▶ _Task details_:
Return all of the entries below exactly as they are given.

(Dataset records)

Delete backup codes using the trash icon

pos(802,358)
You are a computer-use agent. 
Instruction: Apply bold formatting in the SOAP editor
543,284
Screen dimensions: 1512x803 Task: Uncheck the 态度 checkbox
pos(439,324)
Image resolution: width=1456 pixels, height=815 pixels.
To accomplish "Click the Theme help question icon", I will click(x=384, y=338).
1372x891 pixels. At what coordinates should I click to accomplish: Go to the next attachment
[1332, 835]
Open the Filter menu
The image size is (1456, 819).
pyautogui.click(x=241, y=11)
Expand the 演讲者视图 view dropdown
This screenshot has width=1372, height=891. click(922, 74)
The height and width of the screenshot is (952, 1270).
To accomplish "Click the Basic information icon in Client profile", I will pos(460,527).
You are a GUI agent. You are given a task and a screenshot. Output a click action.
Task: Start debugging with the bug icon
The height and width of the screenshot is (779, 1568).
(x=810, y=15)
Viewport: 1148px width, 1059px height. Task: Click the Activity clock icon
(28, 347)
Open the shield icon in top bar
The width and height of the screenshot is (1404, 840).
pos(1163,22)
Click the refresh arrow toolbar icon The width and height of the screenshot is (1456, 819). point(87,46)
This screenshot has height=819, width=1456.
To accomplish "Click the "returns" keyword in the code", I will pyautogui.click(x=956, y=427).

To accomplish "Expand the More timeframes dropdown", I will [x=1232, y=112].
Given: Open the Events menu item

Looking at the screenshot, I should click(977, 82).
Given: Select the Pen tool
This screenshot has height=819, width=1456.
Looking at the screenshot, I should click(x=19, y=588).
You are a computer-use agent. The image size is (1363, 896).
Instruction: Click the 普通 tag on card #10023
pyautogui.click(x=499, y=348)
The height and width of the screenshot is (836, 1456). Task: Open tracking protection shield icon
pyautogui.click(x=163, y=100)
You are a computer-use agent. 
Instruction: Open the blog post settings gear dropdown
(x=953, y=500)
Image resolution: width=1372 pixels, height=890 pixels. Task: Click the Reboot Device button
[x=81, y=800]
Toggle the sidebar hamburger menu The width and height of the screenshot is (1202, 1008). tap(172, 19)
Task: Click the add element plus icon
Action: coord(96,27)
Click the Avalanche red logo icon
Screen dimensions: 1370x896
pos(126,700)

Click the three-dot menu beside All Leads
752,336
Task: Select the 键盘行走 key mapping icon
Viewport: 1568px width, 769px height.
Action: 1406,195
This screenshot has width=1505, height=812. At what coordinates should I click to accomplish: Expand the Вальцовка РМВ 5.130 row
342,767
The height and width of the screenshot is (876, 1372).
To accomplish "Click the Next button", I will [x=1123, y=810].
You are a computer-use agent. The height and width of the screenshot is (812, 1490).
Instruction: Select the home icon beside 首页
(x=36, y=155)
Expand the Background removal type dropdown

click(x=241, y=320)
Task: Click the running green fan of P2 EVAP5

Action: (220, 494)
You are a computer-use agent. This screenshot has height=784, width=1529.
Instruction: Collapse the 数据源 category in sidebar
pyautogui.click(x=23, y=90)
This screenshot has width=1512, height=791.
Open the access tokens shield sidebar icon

(End Dataset records)

▶ _Reply_:
Delete backup codes using the trash icon

pos(802,358)
You are a computer-use agent. 
Instruction: Apply bold formatting in the SOAP editor
543,284
Screen dimensions: 1512x803 Task: Uncheck the 态度 checkbox
pos(439,324)
Image resolution: width=1456 pixels, height=815 pixels.
To accomplish "Click the Theme help question icon", I will click(x=384, y=338).
1372x891 pixels. At what coordinates should I click to accomplish: Go to the next attachment
[1332, 835]
Open the Filter menu
The image size is (1456, 819).
pyautogui.click(x=241, y=11)
Expand the 演讲者视图 view dropdown
This screenshot has width=1372, height=891. click(922, 74)
The height and width of the screenshot is (952, 1270).
To accomplish "Click the Basic information icon in Client profile", I will pos(460,527).
You are a GUI agent. You are given a task and a screenshot. Output a click action.
Task: Start debugging with the bug icon
The height and width of the screenshot is (779, 1568).
(x=810, y=15)
Viewport: 1148px width, 1059px height. Task: Click the Activity clock icon
(28, 347)
Open the shield icon in top bar
The width and height of the screenshot is (1404, 840).
pos(1163,22)
Click the refresh arrow toolbar icon The width and height of the screenshot is (1456, 819). point(87,46)
This screenshot has height=819, width=1456.
To accomplish "Click the "returns" keyword in the code", I will pyautogui.click(x=956, y=427).

To accomplish "Expand the More timeframes dropdown", I will [x=1232, y=112].
Given: Open the Events menu item

Looking at the screenshot, I should click(977, 82).
Given: Select the Pen tool
This screenshot has height=819, width=1456.
Looking at the screenshot, I should click(x=19, y=588).
You are a computer-use agent. The image size is (1363, 896).
Instruction: Click the 普通 tag on card #10023
pyautogui.click(x=499, y=348)
The height and width of the screenshot is (836, 1456). Task: Open tracking protection shield icon
pyautogui.click(x=163, y=100)
You are a computer-use agent. 
Instruction: Open the blog post settings gear dropdown
(x=953, y=500)
Image resolution: width=1372 pixels, height=890 pixels. Task: Click the Reboot Device button
[x=81, y=800]
Toggle the sidebar hamburger menu The width and height of the screenshot is (1202, 1008). tap(172, 19)
Task: Click the add element plus icon
Action: coord(96,27)
Click the Avalanche red logo icon
Screen dimensions: 1370x896
pos(126,700)

Click the three-dot menu beside All Leads
752,336
Task: Select the 键盘行走 key mapping icon
Viewport: 1568px width, 769px height.
Action: 1406,195
This screenshot has width=1505, height=812. At what coordinates should I click to accomplish: Expand the Вальцовка РМВ 5.130 row
342,767
The height and width of the screenshot is (876, 1372).
To accomplish "Click the Next button", I will [x=1123, y=810].
You are a computer-use agent. The height and width of the screenshot is (812, 1490).
Instruction: Select the home icon beside 首页
(x=36, y=155)
Expand the Background removal type dropdown

click(x=241, y=320)
Task: Click the running green fan of P2 EVAP5

Action: (220, 494)
You are a computer-use agent. This screenshot has height=784, width=1529.
Instruction: Collapse the 数据源 category in sidebar
pyautogui.click(x=23, y=90)
This screenshot has width=1512, height=791.
Open the access tokens shield sidebar icon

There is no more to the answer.